Elevator Pitch
Microservices is very hot, alas, we see a lot of ideas from the past rebranded as microservices; whereas the thinking behind it implies and promises a bigger change. This talk goes over the details of what actually makes a microservices architecture and presents one with Node.js & Docker.
Description
The concept of microservices is hot and it draws many developers from a diverse background. Unfortunately, we see a lot of ideas from the past rebranded as microservices; whereas the thinking behind microservices implies and promises a bigger change. This talk will go over the details of what actually makes a microservices architecture and how other distributed systems — that rely on queues and other mechanisms to function — fail to fulfill the promise.
A modern microservices implementation should be;
- Zero-configuration: any microservices system will likely have hundreds of services. Therefore, a manual configuration of IP addresses, ports and API capabilities is infeasible.
- Highly-redundant: service failures are very common in this scenario. So it should be very cheap to have copies of such services at disposal with proper fail-over mechanisms.
- Fault-tolerant: the system should tolerate and gracefully handle miscommunication, errors in message processing, timeouts and more.

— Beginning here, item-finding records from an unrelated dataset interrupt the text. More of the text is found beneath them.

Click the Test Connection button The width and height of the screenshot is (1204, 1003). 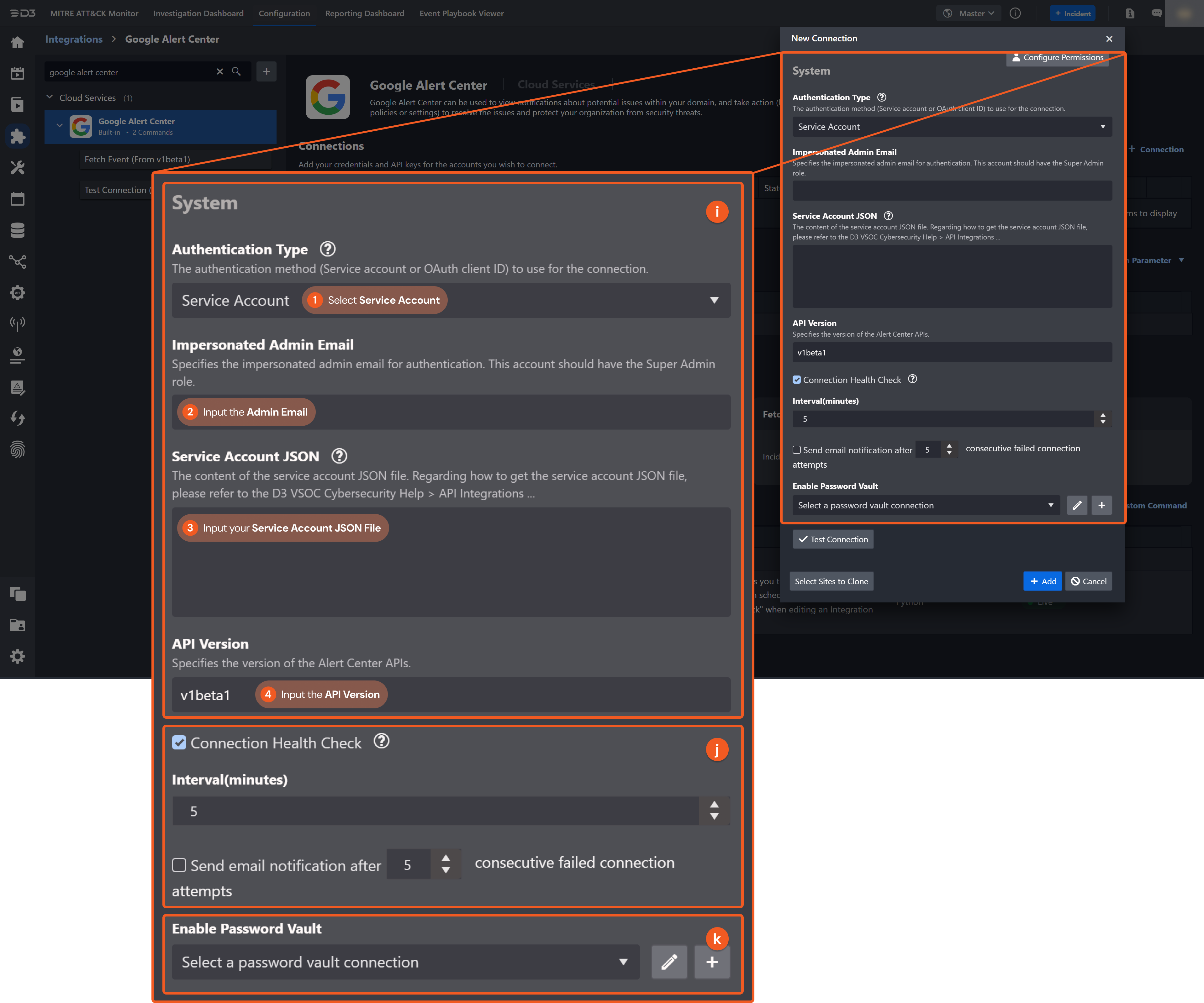click(x=833, y=539)

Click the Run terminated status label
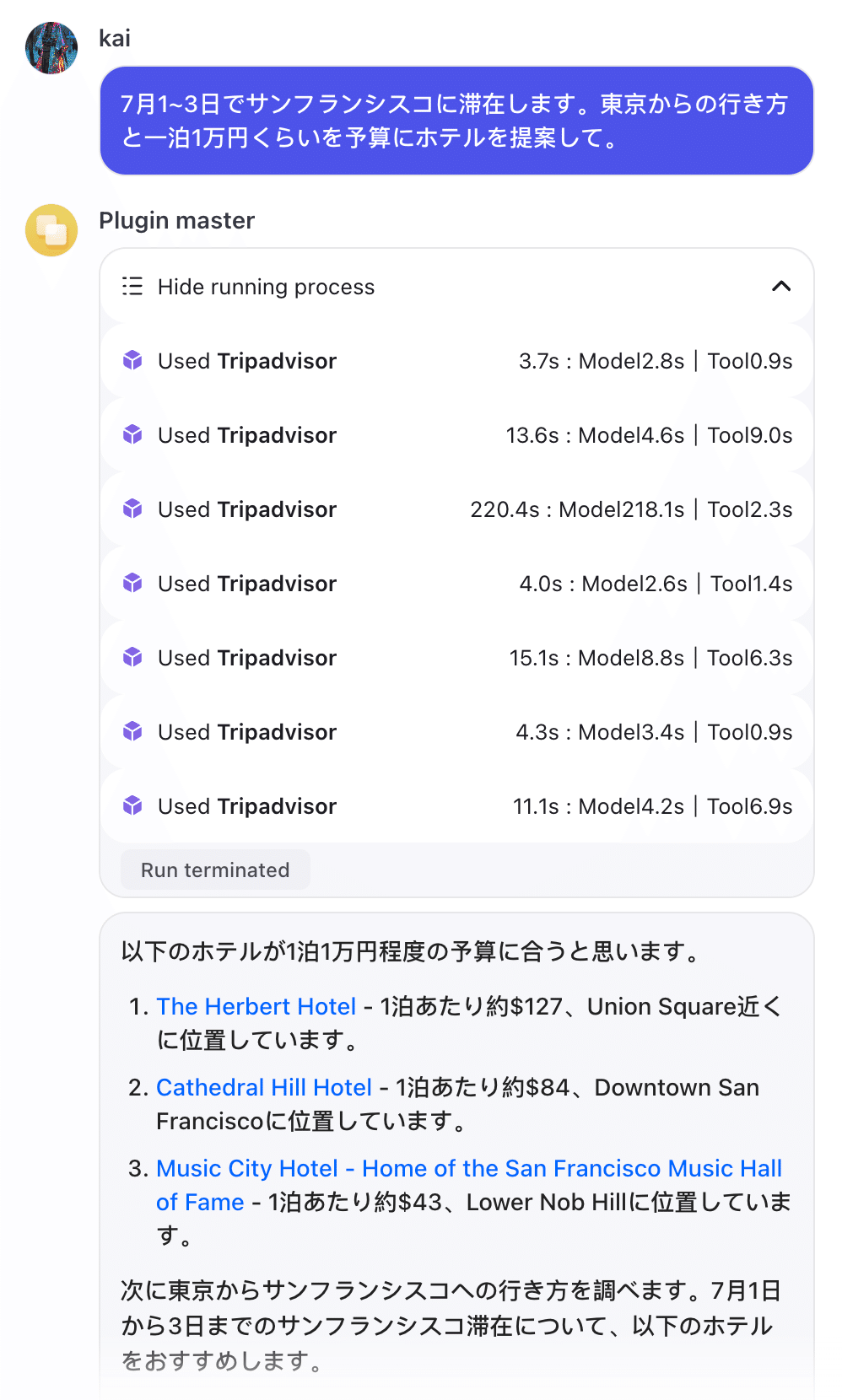[215, 870]
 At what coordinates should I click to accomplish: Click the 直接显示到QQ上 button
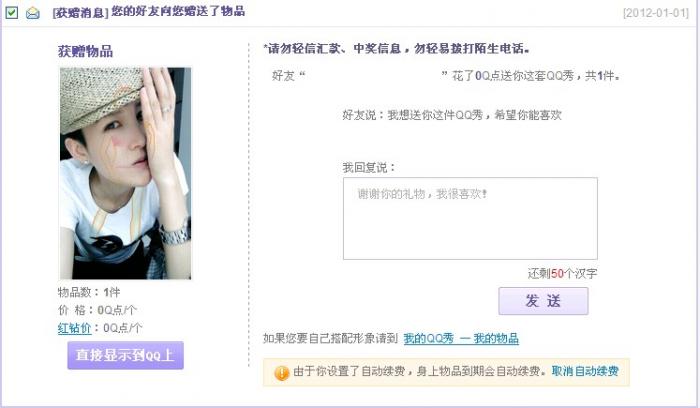click(x=125, y=355)
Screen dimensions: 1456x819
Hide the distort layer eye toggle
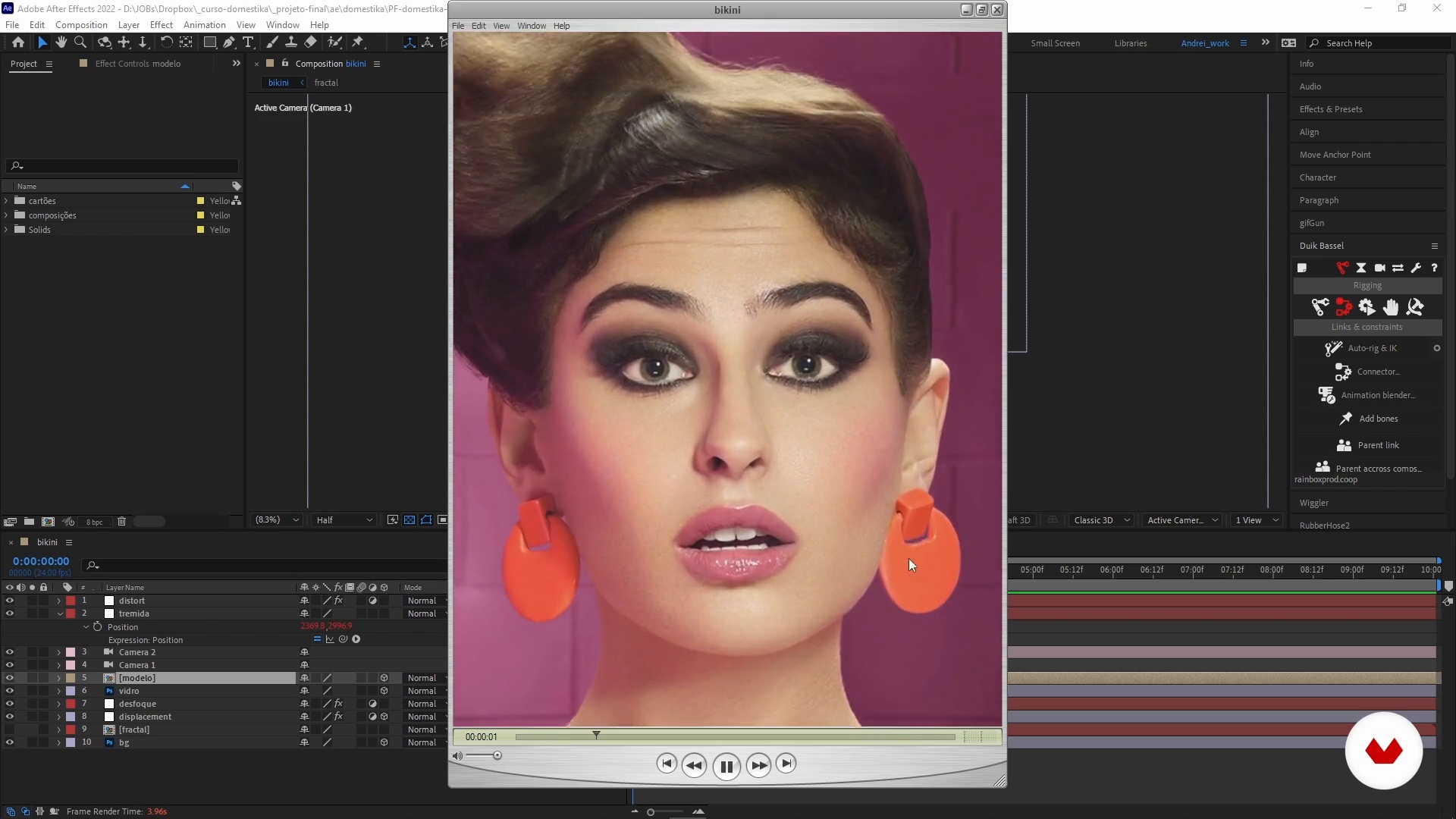click(9, 601)
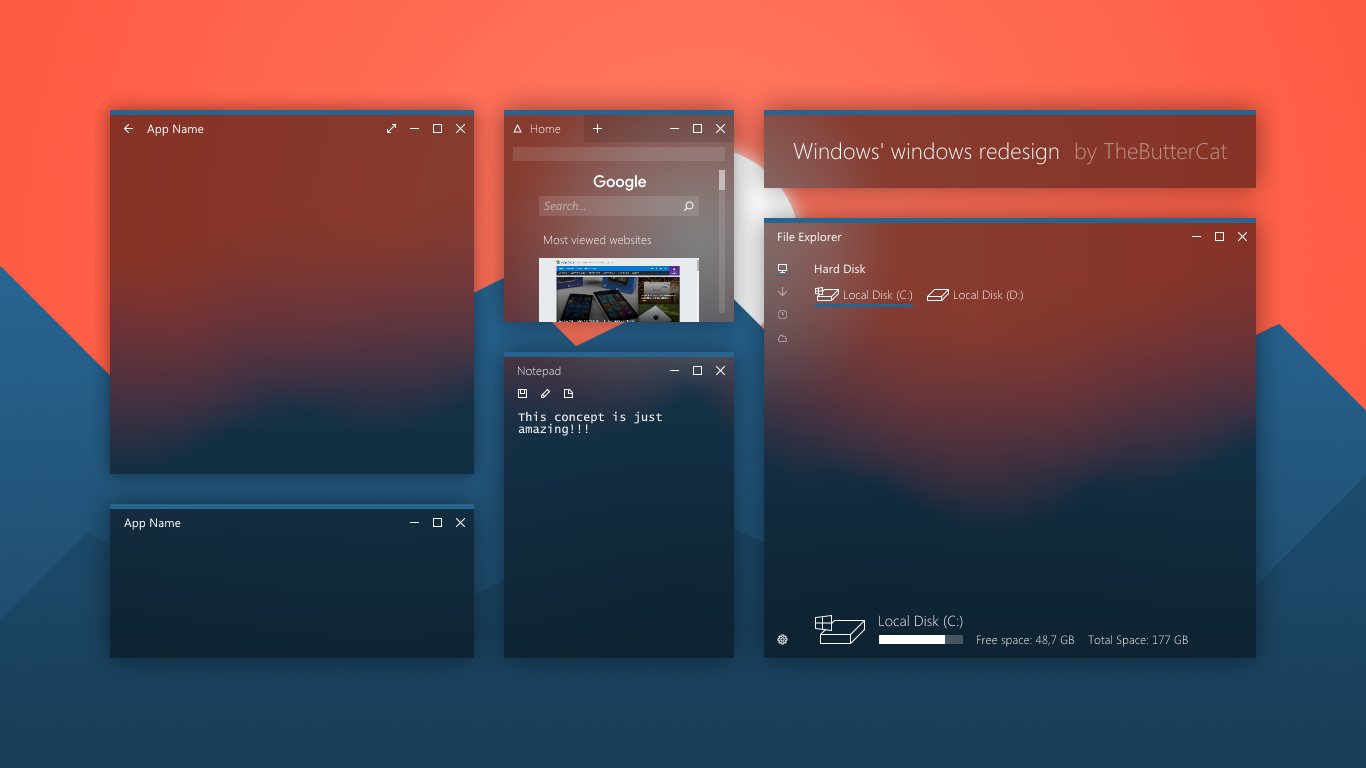Viewport: 1366px width, 768px height.
Task: Select the edit pencil icon in Notepad
Action: point(545,393)
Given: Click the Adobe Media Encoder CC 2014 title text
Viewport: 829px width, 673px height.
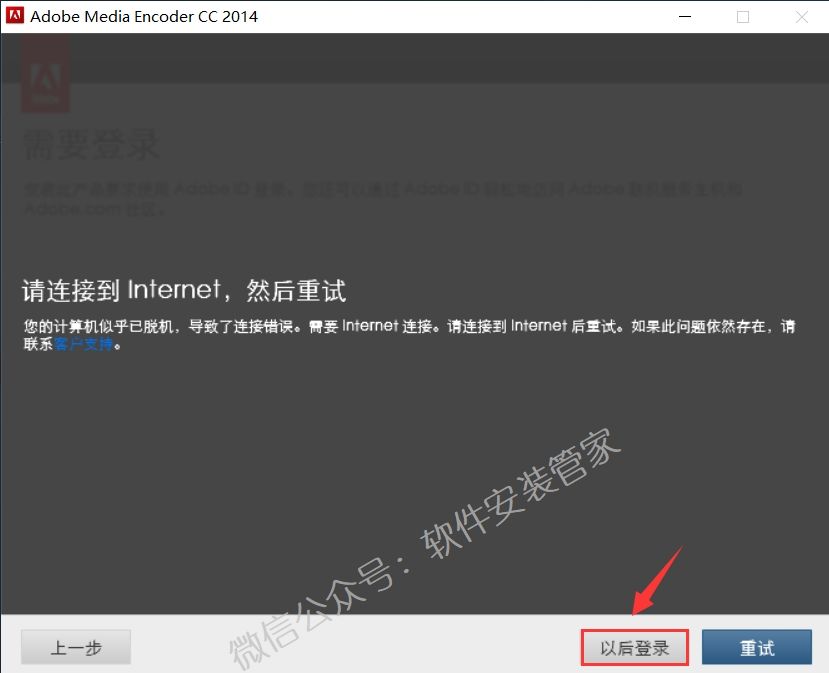Looking at the screenshot, I should click(x=144, y=16).
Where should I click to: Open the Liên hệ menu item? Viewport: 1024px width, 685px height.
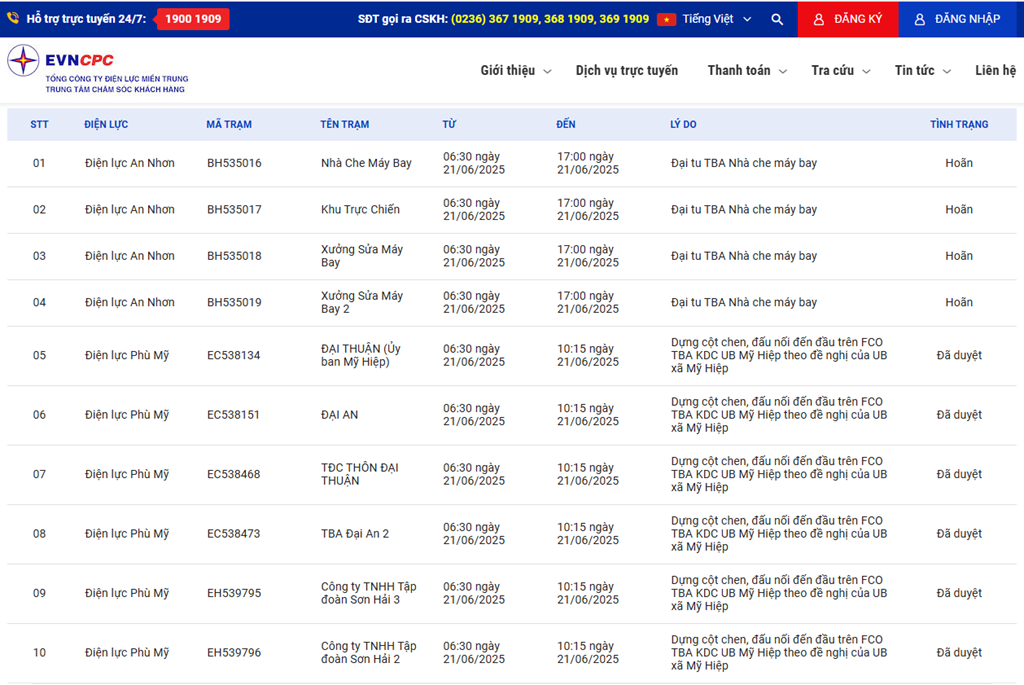[995, 71]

- Self-healing: it’s normal for outages and failures to occur. The implementation should automatically recover any lost service and functionality.
- Auto-discovery: the services should automatically identify other new services that are introduced to the system to start communication without manual intervention or downtime.
Finally, this talk will present how such a system can be easily realised using Node.js and Docker.
Notes
I have been developing distributed applications way before it was called microservices. I am the author of a library backed by state-funded research efforts called cote and I have been talking about this subject for over 3 years in several countries.
I can also present this talk as a tutorial/workshop. If this should be a tutorial (or a workshop), a wifi network that doesn’t block IP multicast or IP broadcast would unlock more interesting applications within the session.